Work to do
Arrange the lines between the one holding "You are a computer-use" and the one holding "[x=96, y=527]", inclusive, as a numbered list with no blank lines. Leave the pictures out.

Data lines

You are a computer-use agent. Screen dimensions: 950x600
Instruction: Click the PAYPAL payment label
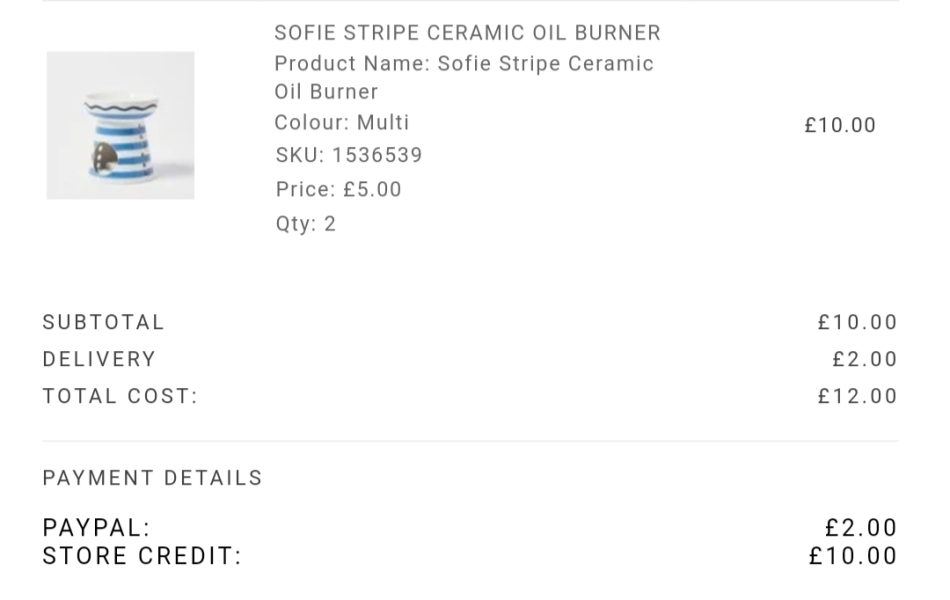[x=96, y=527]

--

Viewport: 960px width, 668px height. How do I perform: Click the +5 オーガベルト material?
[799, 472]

Answer for the task
1. You are a computer-use agent. Screen dimensions: 950x600
2. Instruction: Click the PAYPAL payment label
3. [x=96, y=527]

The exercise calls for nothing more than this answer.